Huge wooden boat being built 'old school' on P.E.I.
'Old school is coming back'
Neil MacKay is building his largest wooden boat in his 32 years of making them; like most lobster boats in P.E.I. waters, Catcher is 45 feet long, but is four feet wider than the typical 14 feet.
The 51-year-old has been building wooden boats in his shop in Murray Harbour since 1986, starting right around the time the industry moved, en mass, to fibreglass vessels.
Why wood?
"If you ever walk in a fibreglass shop you'd have that answer — it's just a deadly work environment," MacKay said. "And I'm a woodworker ... wood is my favourite thing to work with." He took a course in Nova Scotia in the '80s, he said, and started off working with local boat-builder Russell Compton.
Catcher's owner Spencer Norton, 28, lives in nearby Alliston and designed the boat with MacKay. Norton even cut some of the wood himself, with his father-in-law.
Norton owns a fibreglass repair shop, and also fishes mackerel and tuna and offers tuna charters. He sold his fibreglass boat in order to purchase this one.
"Old school is coming back," Norton said. He'd always dreamed of building his own wooden boat, and admired MacKay's skill — many days he helps out MacKay on the construction.
"Neil is in his early fifties, and with him being the last guy I know doing active wooden boat building — it's a trade that people are losing, it's an art," Norton said. "There's only a few people that know how to do it. I wanted to learn as much as I could from him."
Unique design
The boat will be unique in that the hull — the part of the boat in the water — will be wood, but the gunnels (sides), cabin and floors will be fibreglass, created by Norton.
The idea is the boat will combine the easy maintenance of fibreglass with the comfort of a wooden hull. MacKay and Norton agree wooden boats handle better and bounce around less, especially in rough seas.

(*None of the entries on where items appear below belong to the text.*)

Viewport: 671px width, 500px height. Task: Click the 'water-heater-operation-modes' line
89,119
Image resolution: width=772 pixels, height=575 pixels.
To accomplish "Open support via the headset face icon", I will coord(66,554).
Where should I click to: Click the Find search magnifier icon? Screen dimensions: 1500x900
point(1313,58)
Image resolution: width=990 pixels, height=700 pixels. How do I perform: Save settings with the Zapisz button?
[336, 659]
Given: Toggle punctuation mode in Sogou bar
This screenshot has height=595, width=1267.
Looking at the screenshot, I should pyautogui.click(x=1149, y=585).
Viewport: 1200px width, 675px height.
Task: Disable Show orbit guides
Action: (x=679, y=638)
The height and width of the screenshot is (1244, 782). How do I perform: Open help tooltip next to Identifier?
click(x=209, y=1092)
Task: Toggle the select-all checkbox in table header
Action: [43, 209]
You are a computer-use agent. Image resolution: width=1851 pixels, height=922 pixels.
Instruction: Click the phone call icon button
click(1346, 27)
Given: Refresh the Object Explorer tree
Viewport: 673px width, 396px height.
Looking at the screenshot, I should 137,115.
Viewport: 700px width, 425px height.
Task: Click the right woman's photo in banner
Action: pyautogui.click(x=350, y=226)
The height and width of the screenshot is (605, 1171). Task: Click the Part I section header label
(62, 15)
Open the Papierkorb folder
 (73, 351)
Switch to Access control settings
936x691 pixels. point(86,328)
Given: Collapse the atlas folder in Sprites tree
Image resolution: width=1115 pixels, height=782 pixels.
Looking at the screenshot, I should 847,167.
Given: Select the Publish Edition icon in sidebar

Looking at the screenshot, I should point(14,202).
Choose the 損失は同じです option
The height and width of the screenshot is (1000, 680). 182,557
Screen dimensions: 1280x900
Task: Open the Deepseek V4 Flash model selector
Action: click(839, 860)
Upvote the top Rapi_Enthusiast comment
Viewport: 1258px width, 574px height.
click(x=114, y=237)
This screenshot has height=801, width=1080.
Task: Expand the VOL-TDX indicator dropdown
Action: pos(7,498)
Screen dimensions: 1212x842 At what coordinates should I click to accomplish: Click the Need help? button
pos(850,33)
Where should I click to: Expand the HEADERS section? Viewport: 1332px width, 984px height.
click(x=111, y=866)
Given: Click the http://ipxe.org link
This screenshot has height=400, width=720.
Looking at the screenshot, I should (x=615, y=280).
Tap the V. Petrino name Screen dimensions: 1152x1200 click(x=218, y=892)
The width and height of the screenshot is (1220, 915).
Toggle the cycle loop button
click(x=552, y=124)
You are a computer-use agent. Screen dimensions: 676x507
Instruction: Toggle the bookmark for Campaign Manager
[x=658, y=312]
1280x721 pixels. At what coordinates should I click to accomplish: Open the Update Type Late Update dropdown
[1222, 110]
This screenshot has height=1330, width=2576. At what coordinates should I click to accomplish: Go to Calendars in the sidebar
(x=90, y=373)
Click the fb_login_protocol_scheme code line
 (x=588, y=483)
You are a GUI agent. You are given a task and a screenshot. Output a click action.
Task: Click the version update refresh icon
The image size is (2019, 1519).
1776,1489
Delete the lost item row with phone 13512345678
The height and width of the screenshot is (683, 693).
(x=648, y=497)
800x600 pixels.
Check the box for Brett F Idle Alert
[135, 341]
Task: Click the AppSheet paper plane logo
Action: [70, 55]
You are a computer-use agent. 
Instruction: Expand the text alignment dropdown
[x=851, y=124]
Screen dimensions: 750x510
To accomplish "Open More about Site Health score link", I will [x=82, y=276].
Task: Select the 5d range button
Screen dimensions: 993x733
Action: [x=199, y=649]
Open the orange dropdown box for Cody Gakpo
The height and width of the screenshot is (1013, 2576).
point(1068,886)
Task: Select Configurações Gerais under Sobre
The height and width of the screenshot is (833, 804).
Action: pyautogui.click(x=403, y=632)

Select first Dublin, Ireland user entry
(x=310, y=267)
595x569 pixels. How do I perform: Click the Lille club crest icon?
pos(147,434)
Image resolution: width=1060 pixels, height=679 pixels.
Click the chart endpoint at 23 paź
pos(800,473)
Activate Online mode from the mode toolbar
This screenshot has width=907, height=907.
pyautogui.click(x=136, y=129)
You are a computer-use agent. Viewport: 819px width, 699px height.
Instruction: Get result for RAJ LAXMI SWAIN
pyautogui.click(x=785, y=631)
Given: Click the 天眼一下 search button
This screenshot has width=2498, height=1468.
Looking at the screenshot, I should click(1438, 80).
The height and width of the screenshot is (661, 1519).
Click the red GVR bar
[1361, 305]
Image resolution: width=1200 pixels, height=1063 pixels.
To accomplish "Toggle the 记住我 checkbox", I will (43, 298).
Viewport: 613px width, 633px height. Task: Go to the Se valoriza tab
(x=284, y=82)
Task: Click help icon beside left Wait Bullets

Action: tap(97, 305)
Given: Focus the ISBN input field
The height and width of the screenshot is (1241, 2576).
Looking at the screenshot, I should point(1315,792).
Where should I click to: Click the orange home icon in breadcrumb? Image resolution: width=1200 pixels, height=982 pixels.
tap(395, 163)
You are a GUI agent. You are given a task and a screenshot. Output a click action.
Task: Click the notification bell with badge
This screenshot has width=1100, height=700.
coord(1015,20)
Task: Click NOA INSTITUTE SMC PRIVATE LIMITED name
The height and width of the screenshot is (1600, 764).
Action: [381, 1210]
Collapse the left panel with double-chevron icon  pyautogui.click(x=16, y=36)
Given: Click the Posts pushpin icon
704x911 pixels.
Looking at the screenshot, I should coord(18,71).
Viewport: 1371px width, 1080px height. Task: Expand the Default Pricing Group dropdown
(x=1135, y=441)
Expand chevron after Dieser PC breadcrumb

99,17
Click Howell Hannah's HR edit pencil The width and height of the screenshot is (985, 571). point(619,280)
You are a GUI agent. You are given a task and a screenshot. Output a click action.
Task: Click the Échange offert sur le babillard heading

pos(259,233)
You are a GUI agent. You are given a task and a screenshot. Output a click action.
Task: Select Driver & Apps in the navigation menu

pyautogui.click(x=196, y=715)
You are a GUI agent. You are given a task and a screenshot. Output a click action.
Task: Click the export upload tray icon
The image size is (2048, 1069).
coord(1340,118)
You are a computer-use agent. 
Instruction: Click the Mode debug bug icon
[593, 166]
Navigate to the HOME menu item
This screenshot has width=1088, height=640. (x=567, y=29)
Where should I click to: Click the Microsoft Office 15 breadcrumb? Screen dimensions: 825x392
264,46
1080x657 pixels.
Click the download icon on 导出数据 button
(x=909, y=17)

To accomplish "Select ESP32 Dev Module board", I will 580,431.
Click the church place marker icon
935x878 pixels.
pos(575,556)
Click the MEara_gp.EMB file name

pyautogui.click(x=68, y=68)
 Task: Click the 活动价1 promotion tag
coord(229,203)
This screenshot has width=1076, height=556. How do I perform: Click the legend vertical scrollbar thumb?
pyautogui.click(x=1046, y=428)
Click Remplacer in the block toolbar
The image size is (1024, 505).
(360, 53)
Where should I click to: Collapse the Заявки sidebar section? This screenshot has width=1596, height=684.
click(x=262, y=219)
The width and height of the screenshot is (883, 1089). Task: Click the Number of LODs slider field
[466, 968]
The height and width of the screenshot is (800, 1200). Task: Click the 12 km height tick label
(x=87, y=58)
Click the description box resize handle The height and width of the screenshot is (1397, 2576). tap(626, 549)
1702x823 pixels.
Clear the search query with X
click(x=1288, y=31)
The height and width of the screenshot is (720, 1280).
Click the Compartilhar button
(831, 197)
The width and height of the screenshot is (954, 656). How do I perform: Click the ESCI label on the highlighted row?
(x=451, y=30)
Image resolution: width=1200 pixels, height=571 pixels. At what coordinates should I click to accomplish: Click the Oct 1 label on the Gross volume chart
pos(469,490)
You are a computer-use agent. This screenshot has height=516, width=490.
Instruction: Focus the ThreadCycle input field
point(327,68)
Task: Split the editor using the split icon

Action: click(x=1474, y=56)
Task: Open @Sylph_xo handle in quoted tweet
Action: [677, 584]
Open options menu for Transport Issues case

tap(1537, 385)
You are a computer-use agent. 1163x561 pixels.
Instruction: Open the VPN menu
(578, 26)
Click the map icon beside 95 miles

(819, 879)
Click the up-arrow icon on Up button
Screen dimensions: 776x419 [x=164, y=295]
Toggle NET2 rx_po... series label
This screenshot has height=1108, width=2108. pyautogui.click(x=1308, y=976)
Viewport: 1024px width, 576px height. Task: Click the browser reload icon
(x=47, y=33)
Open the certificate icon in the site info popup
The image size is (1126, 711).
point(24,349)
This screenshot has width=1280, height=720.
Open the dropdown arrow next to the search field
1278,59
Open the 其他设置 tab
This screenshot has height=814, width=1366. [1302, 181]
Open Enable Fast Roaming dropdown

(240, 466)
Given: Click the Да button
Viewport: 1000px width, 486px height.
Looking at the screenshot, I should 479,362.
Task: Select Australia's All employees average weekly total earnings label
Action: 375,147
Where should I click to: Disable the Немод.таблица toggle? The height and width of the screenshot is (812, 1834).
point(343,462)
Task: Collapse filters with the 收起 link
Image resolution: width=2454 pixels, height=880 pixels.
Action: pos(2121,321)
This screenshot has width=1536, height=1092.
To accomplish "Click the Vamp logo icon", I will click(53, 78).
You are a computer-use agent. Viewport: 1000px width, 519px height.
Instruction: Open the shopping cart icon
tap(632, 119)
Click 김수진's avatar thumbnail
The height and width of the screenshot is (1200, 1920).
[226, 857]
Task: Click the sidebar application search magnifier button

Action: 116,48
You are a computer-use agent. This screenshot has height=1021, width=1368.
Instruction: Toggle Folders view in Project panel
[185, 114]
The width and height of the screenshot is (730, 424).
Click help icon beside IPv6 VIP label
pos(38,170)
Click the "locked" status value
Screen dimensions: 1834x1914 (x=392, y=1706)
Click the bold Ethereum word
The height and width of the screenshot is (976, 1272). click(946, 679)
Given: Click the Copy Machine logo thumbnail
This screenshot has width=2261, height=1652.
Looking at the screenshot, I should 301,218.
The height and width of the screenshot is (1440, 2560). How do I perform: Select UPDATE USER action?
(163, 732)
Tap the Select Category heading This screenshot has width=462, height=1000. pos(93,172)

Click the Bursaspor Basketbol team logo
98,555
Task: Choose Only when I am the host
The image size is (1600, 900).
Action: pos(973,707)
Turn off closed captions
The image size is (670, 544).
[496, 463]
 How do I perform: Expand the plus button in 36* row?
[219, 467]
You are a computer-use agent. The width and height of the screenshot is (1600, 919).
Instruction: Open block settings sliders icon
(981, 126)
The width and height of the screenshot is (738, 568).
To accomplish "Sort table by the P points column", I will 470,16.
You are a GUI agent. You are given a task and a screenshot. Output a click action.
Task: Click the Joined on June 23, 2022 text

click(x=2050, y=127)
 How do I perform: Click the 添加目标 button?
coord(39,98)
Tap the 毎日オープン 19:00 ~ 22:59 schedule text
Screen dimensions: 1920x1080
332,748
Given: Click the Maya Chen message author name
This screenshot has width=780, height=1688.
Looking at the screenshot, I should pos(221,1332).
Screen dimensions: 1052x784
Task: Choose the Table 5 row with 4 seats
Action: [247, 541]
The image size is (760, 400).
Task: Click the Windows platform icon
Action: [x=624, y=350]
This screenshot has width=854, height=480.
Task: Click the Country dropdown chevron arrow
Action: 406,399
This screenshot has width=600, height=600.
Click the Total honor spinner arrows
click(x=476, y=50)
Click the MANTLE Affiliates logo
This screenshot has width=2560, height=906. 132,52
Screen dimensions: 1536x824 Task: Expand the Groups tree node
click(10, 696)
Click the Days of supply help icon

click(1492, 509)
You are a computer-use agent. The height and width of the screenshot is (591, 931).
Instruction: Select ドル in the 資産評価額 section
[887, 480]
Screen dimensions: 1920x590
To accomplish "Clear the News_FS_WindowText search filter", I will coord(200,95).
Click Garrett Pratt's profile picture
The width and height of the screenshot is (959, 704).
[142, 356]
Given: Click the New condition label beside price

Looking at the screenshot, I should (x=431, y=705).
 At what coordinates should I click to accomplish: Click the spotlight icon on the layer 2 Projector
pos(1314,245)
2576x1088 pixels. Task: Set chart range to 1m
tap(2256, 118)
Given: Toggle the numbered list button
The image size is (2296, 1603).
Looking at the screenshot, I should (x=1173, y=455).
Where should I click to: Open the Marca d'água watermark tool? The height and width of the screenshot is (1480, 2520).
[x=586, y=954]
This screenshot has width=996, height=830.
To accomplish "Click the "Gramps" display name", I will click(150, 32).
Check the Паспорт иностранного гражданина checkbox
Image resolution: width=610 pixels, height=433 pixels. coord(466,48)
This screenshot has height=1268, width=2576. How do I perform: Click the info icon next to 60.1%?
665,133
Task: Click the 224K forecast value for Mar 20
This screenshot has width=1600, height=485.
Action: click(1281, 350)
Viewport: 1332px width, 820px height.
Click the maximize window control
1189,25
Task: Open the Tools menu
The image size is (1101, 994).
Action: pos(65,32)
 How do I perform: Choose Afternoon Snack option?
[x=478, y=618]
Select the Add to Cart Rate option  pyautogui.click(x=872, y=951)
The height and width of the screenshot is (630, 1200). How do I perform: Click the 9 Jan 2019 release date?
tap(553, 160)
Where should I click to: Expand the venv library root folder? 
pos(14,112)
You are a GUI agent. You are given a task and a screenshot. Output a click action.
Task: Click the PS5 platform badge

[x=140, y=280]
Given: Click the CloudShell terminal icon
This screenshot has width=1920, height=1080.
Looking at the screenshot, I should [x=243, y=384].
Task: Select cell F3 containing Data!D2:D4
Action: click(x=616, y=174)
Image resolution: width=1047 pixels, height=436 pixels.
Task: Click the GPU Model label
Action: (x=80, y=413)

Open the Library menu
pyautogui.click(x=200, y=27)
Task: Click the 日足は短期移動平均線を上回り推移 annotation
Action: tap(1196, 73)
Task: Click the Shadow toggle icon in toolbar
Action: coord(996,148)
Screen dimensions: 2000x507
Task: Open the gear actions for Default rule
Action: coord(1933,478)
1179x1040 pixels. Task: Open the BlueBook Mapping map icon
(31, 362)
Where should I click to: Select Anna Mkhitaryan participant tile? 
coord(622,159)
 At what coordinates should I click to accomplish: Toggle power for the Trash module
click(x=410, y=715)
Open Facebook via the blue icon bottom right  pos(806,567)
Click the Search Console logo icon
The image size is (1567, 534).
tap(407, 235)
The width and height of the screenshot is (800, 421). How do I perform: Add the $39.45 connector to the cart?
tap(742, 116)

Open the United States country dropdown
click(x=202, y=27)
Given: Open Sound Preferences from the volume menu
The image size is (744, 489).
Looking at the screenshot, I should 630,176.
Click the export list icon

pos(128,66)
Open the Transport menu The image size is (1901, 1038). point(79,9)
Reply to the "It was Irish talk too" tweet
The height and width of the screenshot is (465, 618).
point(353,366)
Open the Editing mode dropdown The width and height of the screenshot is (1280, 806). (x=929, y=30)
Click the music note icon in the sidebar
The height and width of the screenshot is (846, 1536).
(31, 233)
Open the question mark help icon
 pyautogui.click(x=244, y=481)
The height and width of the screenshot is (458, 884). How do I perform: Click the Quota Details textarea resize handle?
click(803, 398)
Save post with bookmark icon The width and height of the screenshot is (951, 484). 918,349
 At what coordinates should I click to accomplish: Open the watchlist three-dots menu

"We put our heads to the drawing board," for the design, said Norton, and starting by carving a scaled solid wood model of the hull.
"I'm guessing it would be the biggest [wooden] one built in the last hundred years maybe," MacKay said.
"Four feet [wider] is a huge difference," he said. It's about 40 per cent more work, and it's harder work, MacKay said, with more climbing.
He's been working on Catcher full-time since Christmas, MacKay said, and is scheduled to finish in about a month before handing it over — Norton wants the boat in the water in July.
The wood is P.E.I. juniper for the keel, oak framing from Connecticut and clear spruce planking from Nova Scotia.
Could be replicated
Although the design is new and unique, MacKay is confident it will be successful.
"There's so many other bad designs on the market that there's room for error," he said. "There's more room for error in a wooden boat than a fibreglass one."
Norton has big plans for the design. He hopes others see his boat and want something similar. He'd like to recreate Catcher's design in fibreglass.
"If this vessel turns out correctly, I may be using it to turn it into a fibreglass version," he said, because not everybody is interested in having a wooden hull.
Bigger may be better
Catcher will have a 1,000 horsepower engine — unusually large compared to most Island boats, and double the size of Norton's last engine.
"Bigger is where the industry is going, in my opinion," said Norton, for both engines and boats.
Fishermen are also seeking bigger vessels for easier handling in rougher weather, and to carry bigger loads and catches, Norton said.
MacKay's boats generally cost 25 to 40 per cent less than fibreglass ones, although he contends they actually "should cost more." They're also cheaper to repair. And he believes, there's no substitute for wood.
"They're a better boat — they're a better sea boat," he said. "It's a difficult thing to explain but ... they don't lurch. They absorb the water so they become part of the water."
Norton will pay MacKay about $75,000 for Catcher, but estimates after adding the fibreglass, electronics and engine the total cost will be $350,000 to $400,000 — roughly comparable to the cost of a fibreglass boat.
'Not flooding the market'
MacKay doesn't have a large crew in his workshop — usually just one helper, his nephew Michael Ferguson. "Young people don't like hard work — it's hard work," he contends, and very few people are skilled enough at woodworking to do the work.
He builds, on average, one boat a year, and also does carpentry work.
They absorb the water so they become part of the water.— Neil MacKay
The demand for lobster fishing boats of any material is very high right now — with good prices and record catches in Atlantic Canada, fishermen are upgrading their gear. Many are on waiting lists of three or four years for a new boat.
But MacKay doesn't believe wooden boats are enjoying a big renaissance, even though he's busy.
"I'm the only show in town and I'm not flooding the market!" MacKay said. A few Islanders have built their own wooden boats and some shops do dabble in them, but MacKay believes his is the only shop exclusively making wooden boats full-time.
His shop is in his yard so he doesn't have to travel, MacKay said, and he enjoys being his own boss.